Originally published in the Globe and Mail, June 22, 2019
One in three Canadians thinks nuclear power emits as much carbon dioxide as burning oil. Almost three in 10 think it emits more.
There are several reasons to marvel at these facts, which were uncovered by Abacus Data earlier this year. First, they’re spectacularly wrong. After construction, nuclear power is effectively zero-emission electricity, while oil is one of the leading causes of climate change. Second, the fight against climate change is about replacing fossil fuels such as oil with the short list of zero-emission energy sources. And yet it seems most Canadians don’t know what’s on the list.
But what’s most disheartening is that these are Canadians, of all people. Three countries have massively decarbonized with the help of nuclear power. France and Sweden are the first two. The third – and apparently this will be news to most Canadians – is Canada.
“France replaced almost all of its fossil-fuelled electricity with nuclear power nationwide in just 15 years; Sweden, in about 20 years,” an op-ed in The New York Times recently noted. Both these revolutions were prompted by the energy crises of the 1970s, long before anyone worried about climate change, but they made France and Sweden climate-change leaders, however accidentally. Today in France, 6 per cent of electricity is generated by fossil fuels. In Sweden, it’s 1 per cent. If every country were to combine numbers such as that with sweeping electrification – farewell, internal combustion engine – humanity would be well on its way to beating climate change.
But other countries are nowhere near where France and Sweden are. In the United States, 67 per cent of electricity comes from fossil fuels. Even in Germany, where massive subsidies have been lavished on solar and wind generation, 55 per cent of electricity comes from fossil fuels, and carbon emissions have remained flat.
And Canada? About one-fifth of our electricity comes from fossil fuels. That’s not in the same league as France and Sweden, but we can still boast that our electricity is far cleaner than most. Wind and solar power get all the attention, but the credit does not go to them. It’s hydro-electric power we have to thank. And nuclear power.
Aside from one reactor in New Brunswick, all of Canada’s nuclear power is generated in Ontario. About 61 per cent of the province’s electricity comes from the splitting of atoms, not far behind the 77 per cent of France’s total electricity generated by nuclear power. But those bare numbers don’t tell the full story.
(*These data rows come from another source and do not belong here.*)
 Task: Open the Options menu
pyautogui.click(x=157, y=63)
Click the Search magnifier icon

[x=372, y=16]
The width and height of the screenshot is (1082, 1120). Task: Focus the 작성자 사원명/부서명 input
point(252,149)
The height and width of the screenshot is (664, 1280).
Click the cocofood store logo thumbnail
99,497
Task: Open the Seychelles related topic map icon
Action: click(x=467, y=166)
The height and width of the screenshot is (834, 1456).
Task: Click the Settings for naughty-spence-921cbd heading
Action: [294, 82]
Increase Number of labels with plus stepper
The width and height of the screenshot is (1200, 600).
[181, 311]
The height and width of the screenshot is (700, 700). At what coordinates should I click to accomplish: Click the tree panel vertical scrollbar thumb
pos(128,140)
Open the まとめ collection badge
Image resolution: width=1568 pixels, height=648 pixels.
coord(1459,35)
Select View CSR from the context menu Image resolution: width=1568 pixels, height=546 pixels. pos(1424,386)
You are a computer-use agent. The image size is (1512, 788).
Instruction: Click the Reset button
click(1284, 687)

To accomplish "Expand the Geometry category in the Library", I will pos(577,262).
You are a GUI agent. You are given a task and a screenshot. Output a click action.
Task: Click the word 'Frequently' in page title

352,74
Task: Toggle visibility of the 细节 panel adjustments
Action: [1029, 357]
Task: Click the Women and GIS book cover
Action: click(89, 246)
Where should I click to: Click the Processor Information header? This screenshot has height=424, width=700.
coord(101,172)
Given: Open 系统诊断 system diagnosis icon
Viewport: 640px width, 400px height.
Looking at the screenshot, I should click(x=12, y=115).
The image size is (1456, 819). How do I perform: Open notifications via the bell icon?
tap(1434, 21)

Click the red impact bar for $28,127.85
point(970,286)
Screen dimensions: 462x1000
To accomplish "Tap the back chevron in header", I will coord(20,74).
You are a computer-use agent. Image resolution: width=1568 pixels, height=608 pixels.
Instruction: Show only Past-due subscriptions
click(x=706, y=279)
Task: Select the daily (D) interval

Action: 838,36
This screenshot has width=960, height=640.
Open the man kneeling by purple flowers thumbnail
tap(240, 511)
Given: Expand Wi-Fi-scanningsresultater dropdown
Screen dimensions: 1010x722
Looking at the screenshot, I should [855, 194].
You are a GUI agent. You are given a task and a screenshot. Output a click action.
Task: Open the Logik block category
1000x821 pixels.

In 2003, Ontario’s government made the historic decision to fight both climate change and local air pollution by phasing out coal-fired generators. It was a huge challenge. Coal generated one-quarter of the province’s electricity. But by 2014, coal was gone.
So what replaced it? Generously subsidized and much-discussed solar and wind power covered about 7 of coal’s 25 percentage points. The remaining 18 percentage points were replaced by unloved, seldom-mentioned nuclear power.
Today, Ontario’s electricity is among the cleanest in the world.
Given that the three most successful decarbonizations in history heavily relied on nuclear power, one might think nuclear would be central to any discussion of how to fight climate change by decarbonizing. But one would be very wrong.
In Ottawa a few months ago, Fatih Birol, executive director of the International Energy Agency (IEA), said that in all his travels and discussions with top officials “the word ‘nuclear’ almost never comes up.” Canada is no different. Justin Trudeau and his ministers talk endlessly about climate change, but “nuclear” seldom slips past their lips.
A few weeks ago, the IEA released a report revealing just how critical nuclear power is to the fight against climate change.
If the electricity generated by nuclear power between 1971 and 2018 had instead come from the burning of fossil fuels, humanity would have emitted an additional 63 gigatonnes of carbon dioxide. To put that in perspective, all the burning of fossil fuels in the world in 2018 emitted 33.5 gigatonnes.
“Without nuclear power,” the report says, “emissions from electricity generation would have been 25 per cent higher in Japan, 45 per cent higher in Korea, and over 50 per cent higher in Canada.”
But humanity is not building on this success. Few nuclear plants are being built, existing stock is aging, and some countries, notably Germany, are actually phasing out nuclear plants early.
The IEA analyzed what will happen if current trends persist. Short summary: The planet will cook.
“Without action to provide more support for nuclear power,” Mr. Birol wrote, “global efforts to transition to a cleaner energy system will become drastically harder and more costly.”
Mr. Birol is an economist who favours bureaucratic understatement. When he uses a word like “drastically,” pay attention.